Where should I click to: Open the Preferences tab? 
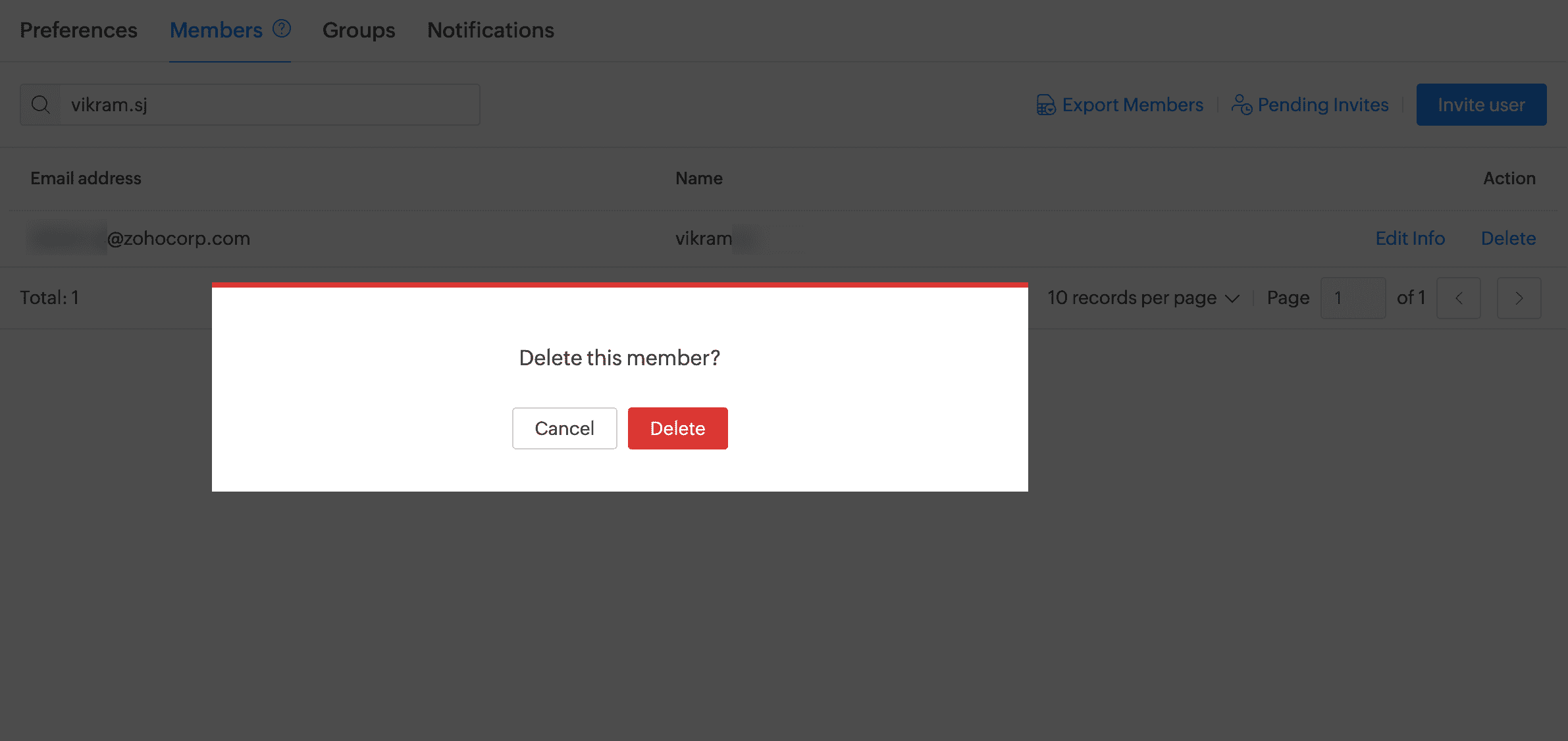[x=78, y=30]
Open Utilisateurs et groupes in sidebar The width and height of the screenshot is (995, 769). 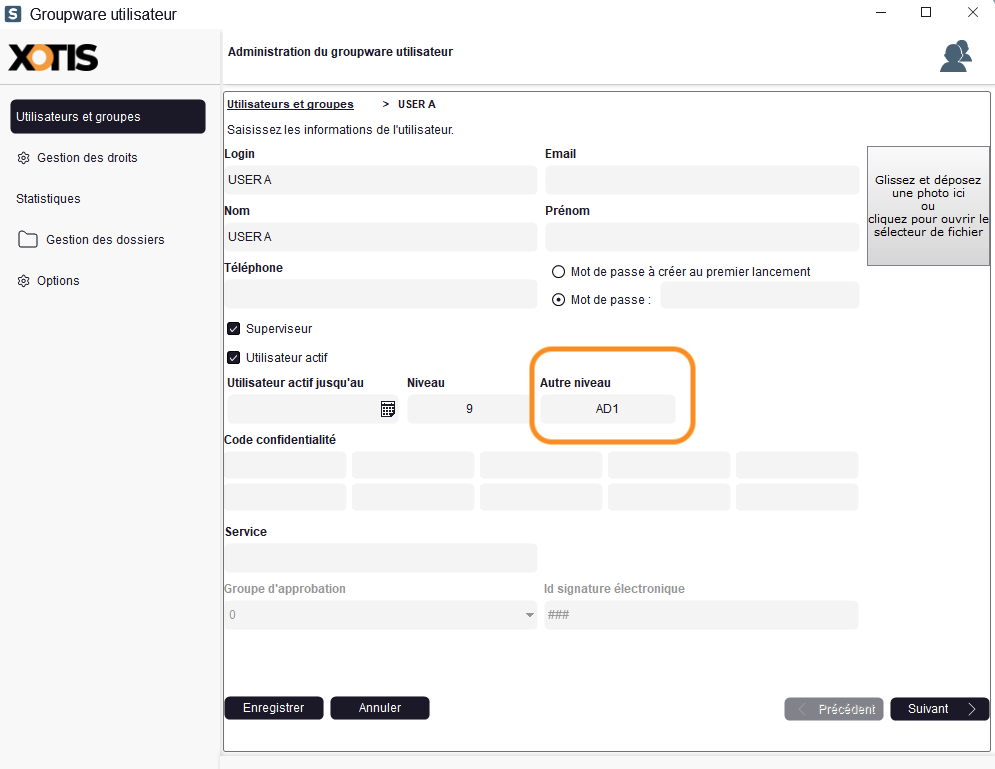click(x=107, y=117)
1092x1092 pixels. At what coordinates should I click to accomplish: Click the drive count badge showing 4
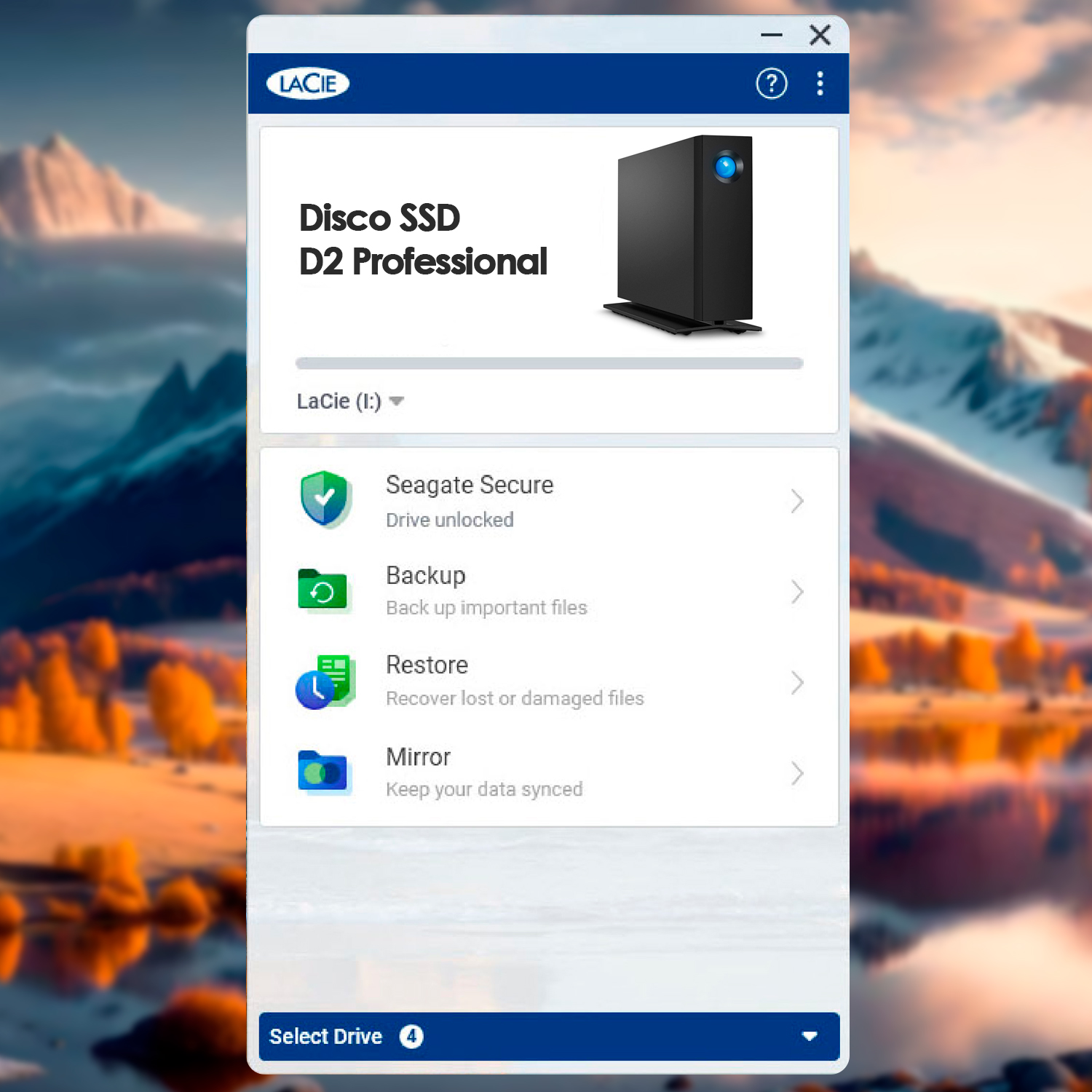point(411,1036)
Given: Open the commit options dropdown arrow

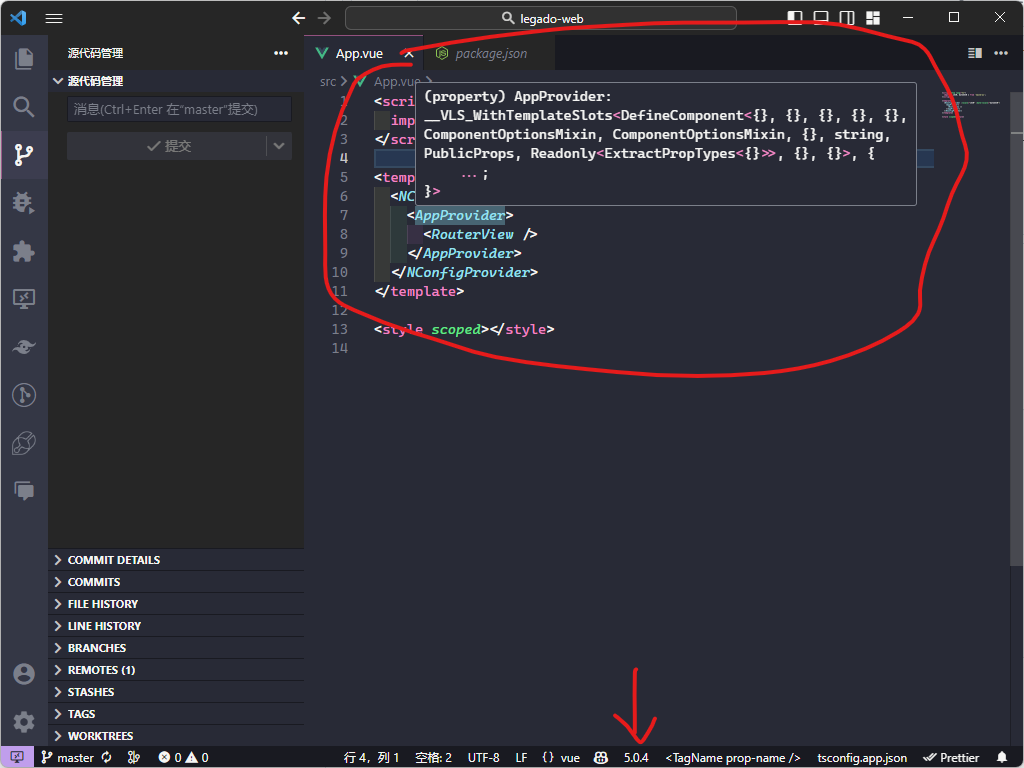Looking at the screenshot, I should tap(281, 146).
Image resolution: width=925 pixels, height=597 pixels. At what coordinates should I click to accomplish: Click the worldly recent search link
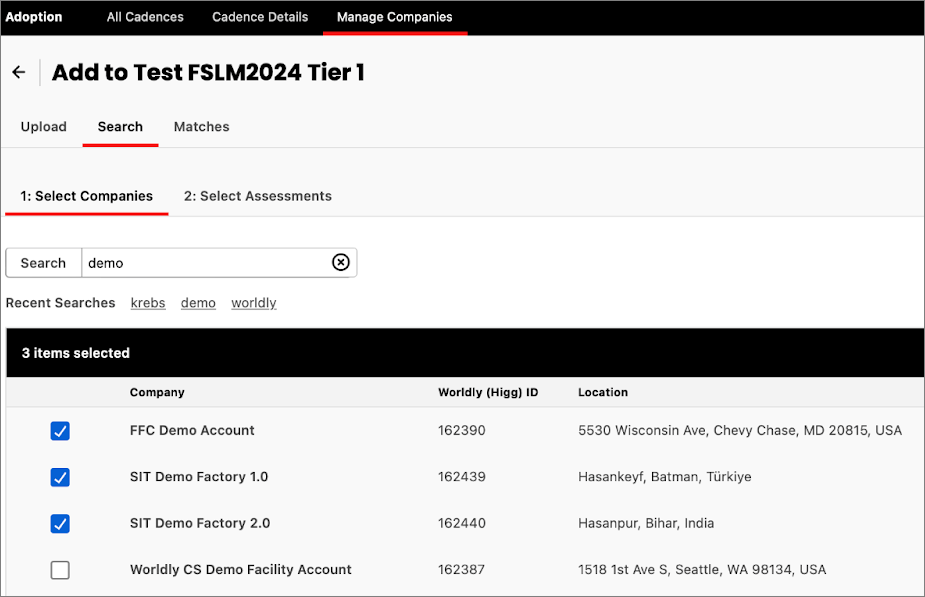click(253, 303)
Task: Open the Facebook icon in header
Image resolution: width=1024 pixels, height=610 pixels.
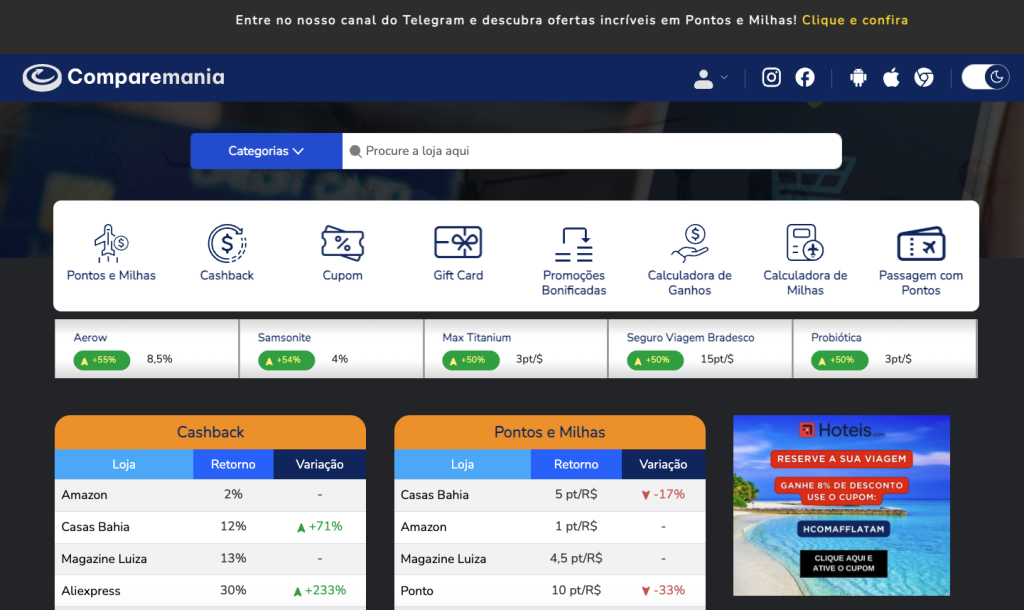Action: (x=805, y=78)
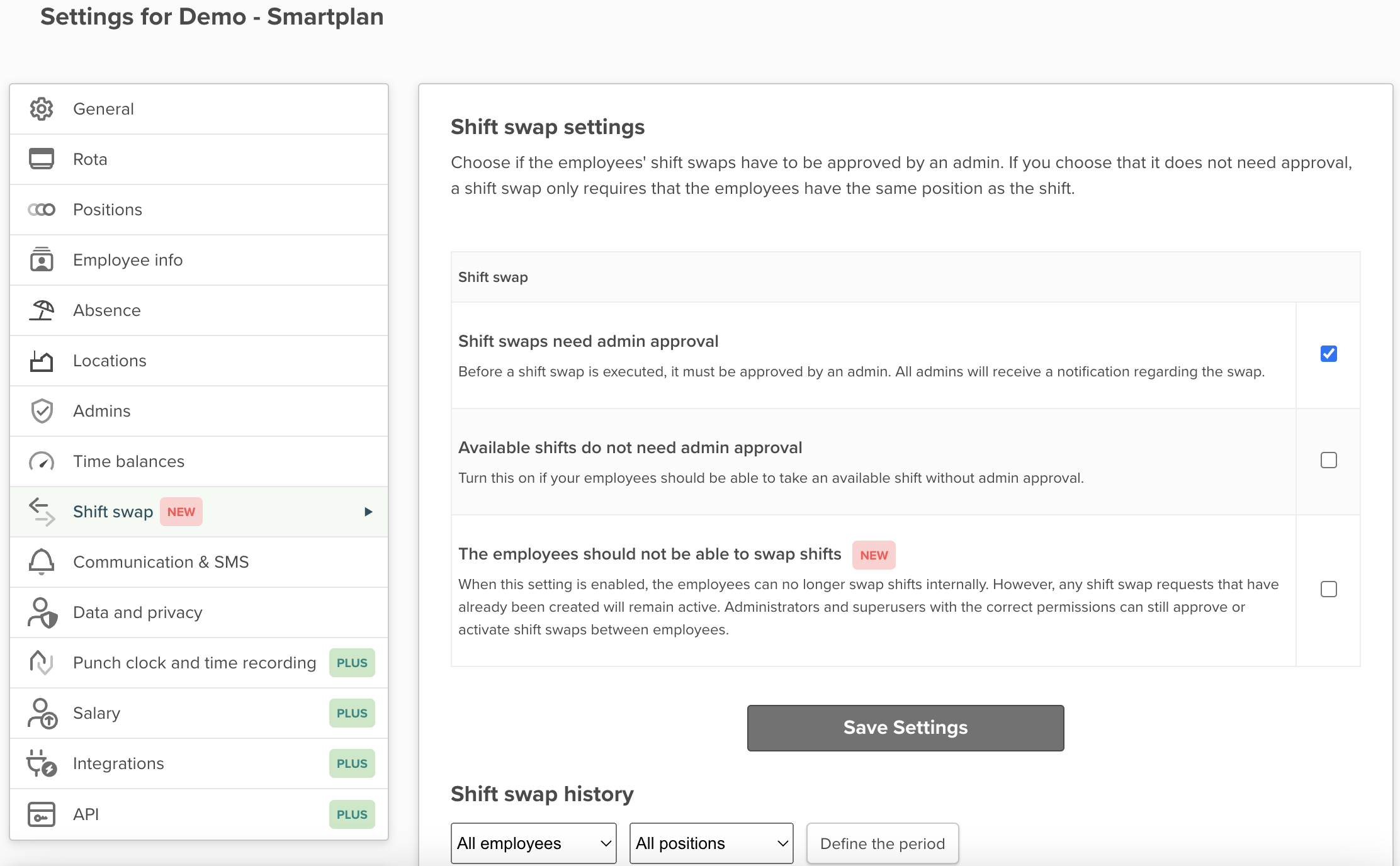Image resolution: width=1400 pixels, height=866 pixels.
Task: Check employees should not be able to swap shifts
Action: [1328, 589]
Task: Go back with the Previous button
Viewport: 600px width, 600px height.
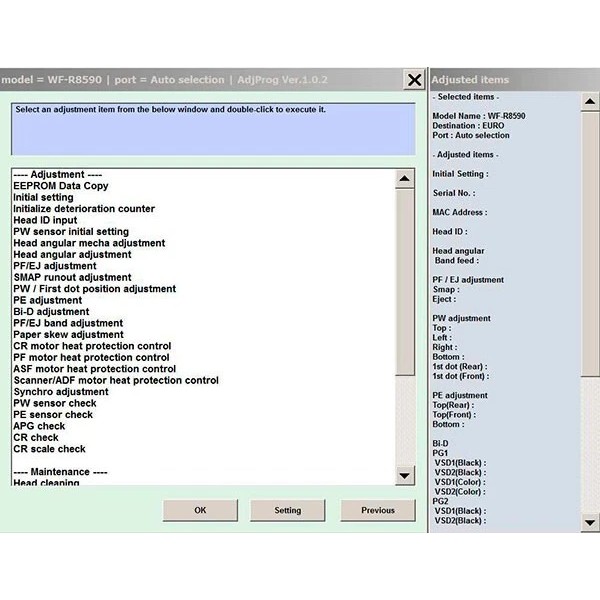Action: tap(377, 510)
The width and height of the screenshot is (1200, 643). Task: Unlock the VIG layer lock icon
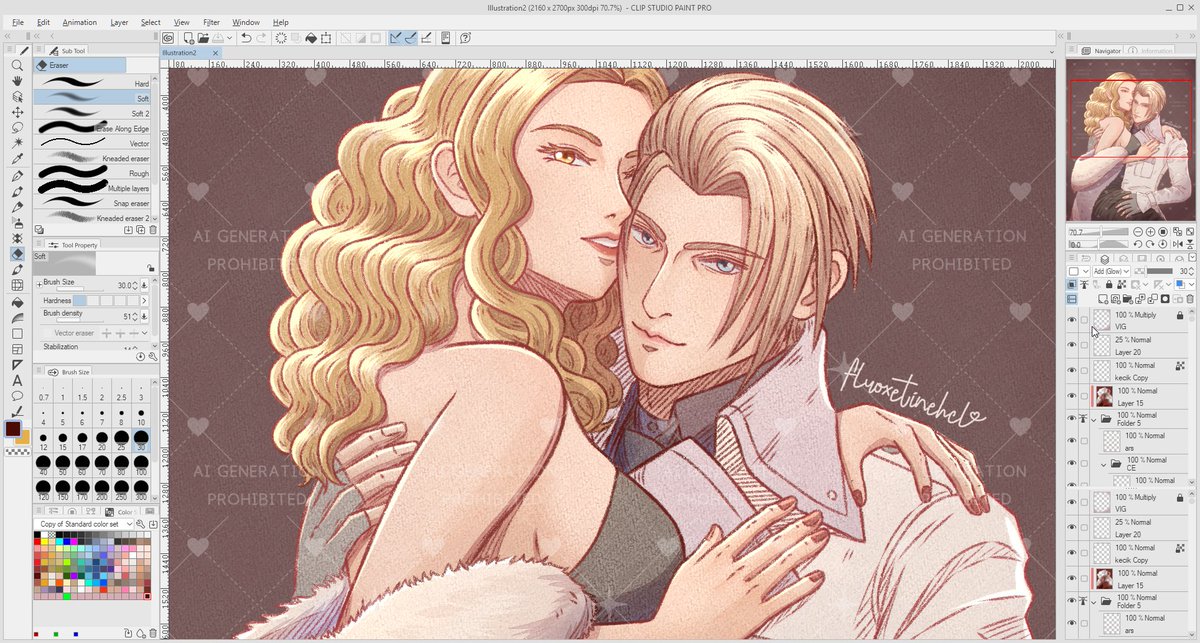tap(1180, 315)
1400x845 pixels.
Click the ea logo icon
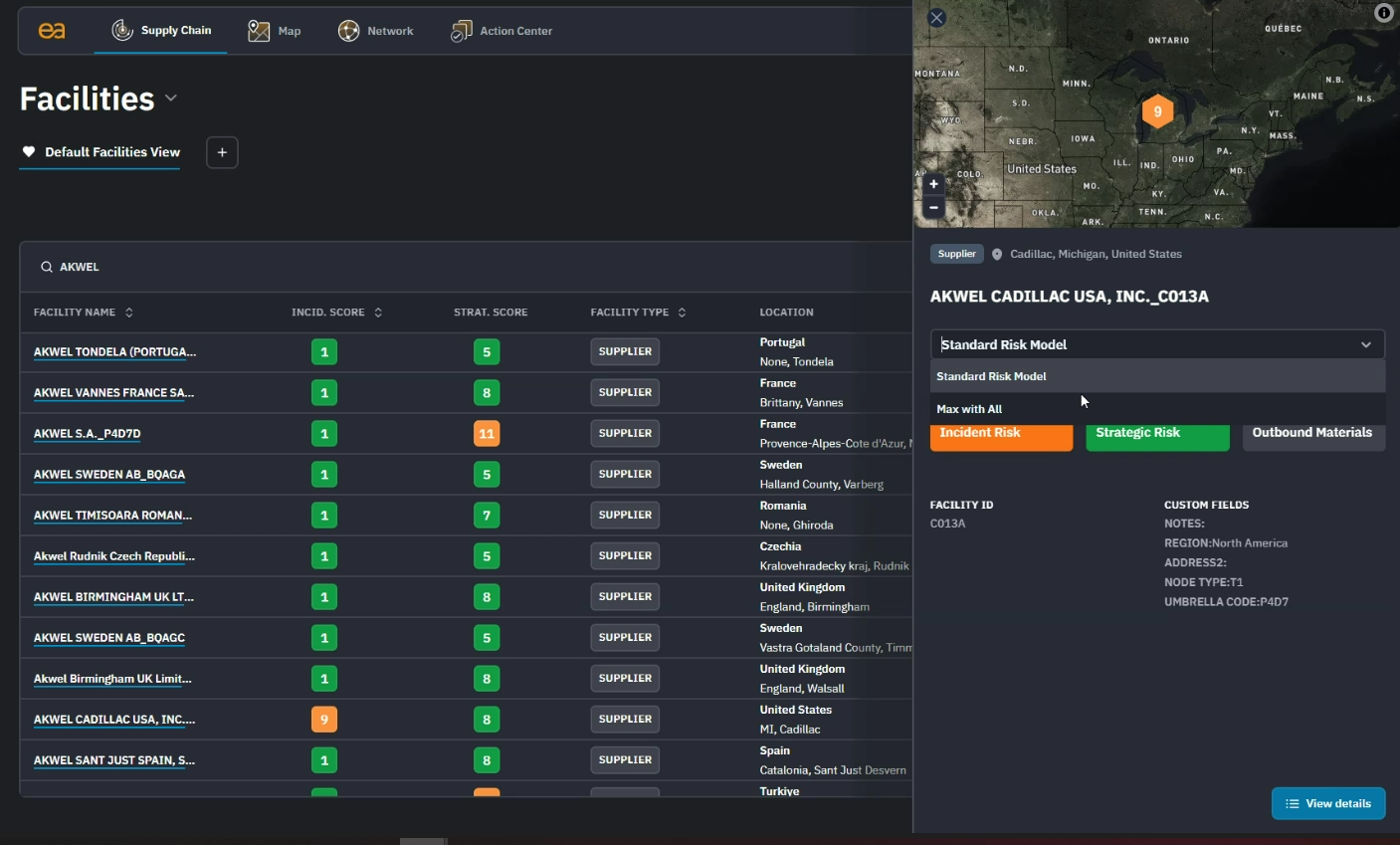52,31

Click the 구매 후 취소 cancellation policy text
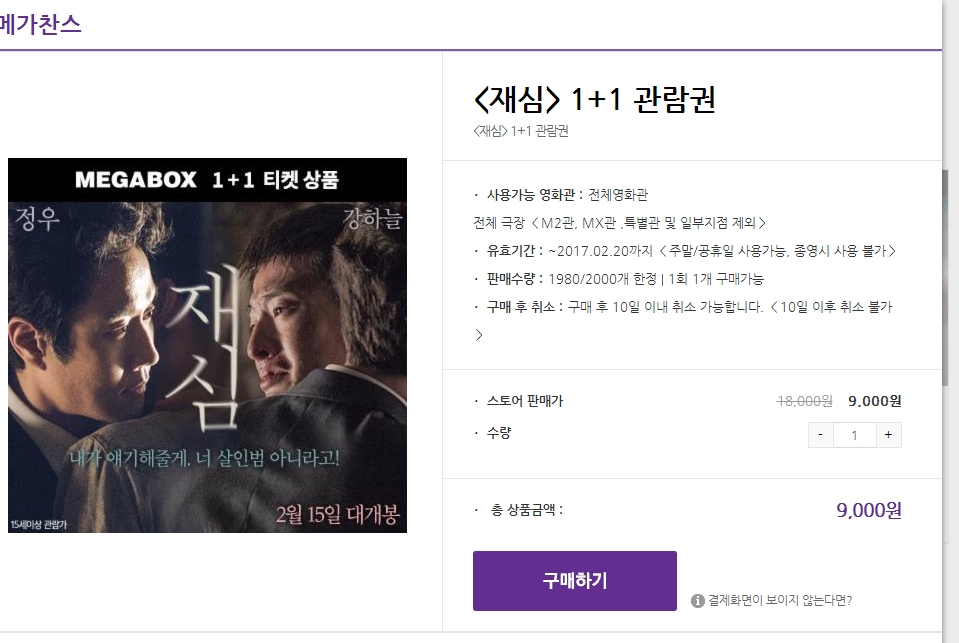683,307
══════════
● **WHAT THE TASK ASKS**: Retype the stretch of records from the line containing "Task: Go back with the Previous button" through the end of the records, leaving out the pictures.

● **ANSWER TO THE TASK**:
Task: Go back with the Previous button
Viewport: 600px width, 600px height.
Action: tap(377, 510)
The width and height of the screenshot is (1200, 643). Task: Unlock the VIG layer lock icon
tap(1180, 315)
1400x845 pixels.
Click the ea logo icon
52,31

Click the 구매 후 취소 cancellation policy text
683,307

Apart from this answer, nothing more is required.